● **AUSZUFÜHRENDE AUFGABEN**:
[1] Nenne alle Benutzernamen, die im Forenthread zur Profiländerung über den Beiträgen stehen.
[2] Schreib den Forenthread zur Profiländerung ab der Stelle weiter, an der er aufhört.

● **DOKUMENT**:
»»

# Profil-ändern?



## Jürgen-V (22. Juli 2008)

hi
ich muß mal ne einsteigerfrage hier stellen. 

ich bin hier mit " jürgen und heike" angemeldet.

eigentlich schreibe ich hier zu 99% alleine (heike ist sehr schüchtern).

deswegen werde ich hier auch öfters mit "ihr" angesprochen, was ja eigentlich nicht stimmt.

das schlimmste aber ist:

sie schaut sich auch hier um und dann natürlich auch die neueusten beiträge.
schaue ich dann später nach den neuesten beiträgen, sind die natürlich nicht mehr sichtbar. 
deshalb meine frage
könntet ihr uns nicht getrennt anlegen?
ich würde auch immer ganz brav bleiben.


----------



## Koi-Uwe (22. Juli 2008)

*AW: Profil-ändern?*

Hmmm Jürgen, wo ist das Problem. Heike soll sich neu anmelden und du lässt deinen Namen ändern. Fertig.


----------



## Frettchenfreund (22. Juli 2008)

««

● **AUFGEFÜHRTE EINTRÄGE**:
»»

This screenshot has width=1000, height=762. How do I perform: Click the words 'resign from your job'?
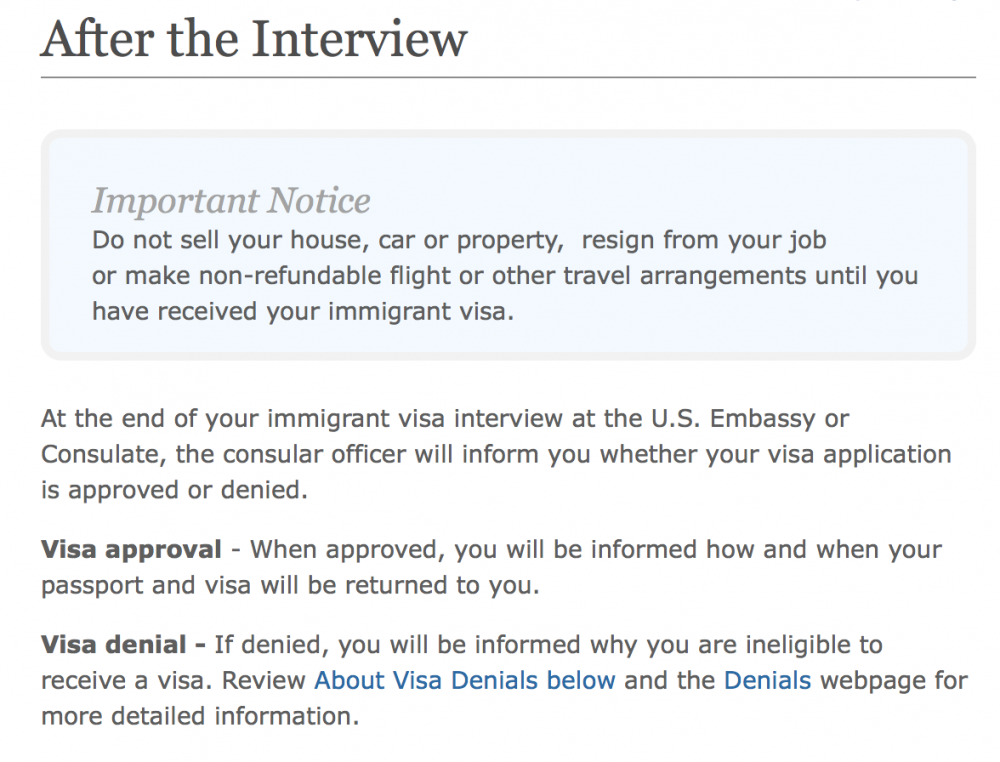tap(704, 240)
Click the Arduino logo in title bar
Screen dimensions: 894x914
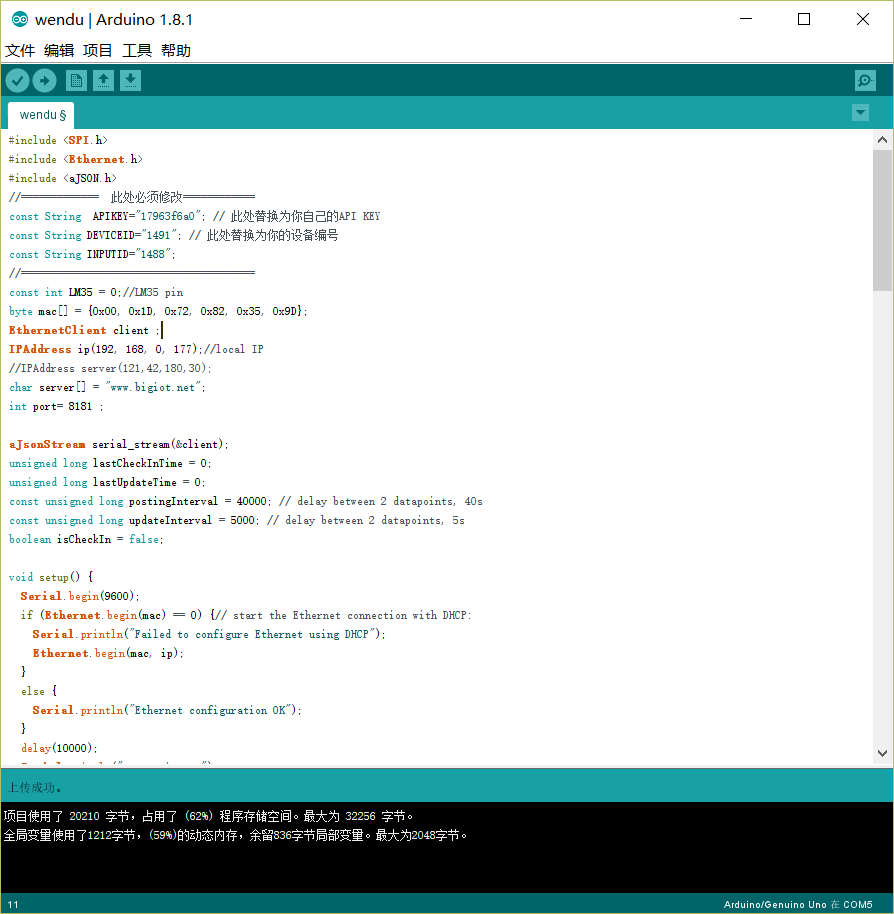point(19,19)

««

● **ERGEBNISSE JE AUFGABE**:
[1] Jürgen-V, Koi-Uwe, Frettchenfreund

[2]
*AW: Profil-ändern?*

Hallo Zusammen

@ Jürgen

Gehört das nicht in " Support/Hilfe " ?

.


----------



## Frank (22. Juli 2008)

*AW: Profil-ändern?*

Genau Volker.

Moin, moin,

du bist auf dem besten Wege der V..z..g..s.r der Tages zu werden. 



@ Jürgen

so wie Uwe schon schrieb, Heike soll sich neu anmelden und dich nenne wir dann um in ???


----------



## Koi-Uwe (22. Juli 2008)

*AW: Profil-ändern?*



			
				Frank schrieb:
			
		

> Heike soll sich neu anmelden und dich nenne wir dann um in ???



Na, in Jürgen ohne Heike


----------



## Joachim (22. Juli 2008)

*AW: Profil-ändern?*

  

... das muss doch:

Jürgen *mit* ohne Heike

heisen.  

@Jürgen
Sach einfach wie du benannt werden möchtest und wir benennen dich um. Wie wär es mit "Jürgen-V" ?


----------



## Frettchenfreund (22. Juli 2008)

*AW: Profil-ändern?*

Hallo Frank



			
				Frank schrieb:
			
		

> Genau Volker.
> 
> Moin, moin,
> 
> du bist auf dem besten Wege der V..z..g. .s.r der Tages zu werden.



Duuuhuu Frank!

Also " V..z..g. " weiß ich aber " .s.r " verstehen ich nicht.  

Aber macht ja nichts, issss bestimmmt was gutes, oder?

.


----------



## Frettchenfreund (22. Juli 2008)

*AW: Profil-ändern?*

Vorschlag für Jürgen!



" Filterjürgen "  

oder 

" Technikjürgen "  

.


----------



## Digicat (22. Juli 2008)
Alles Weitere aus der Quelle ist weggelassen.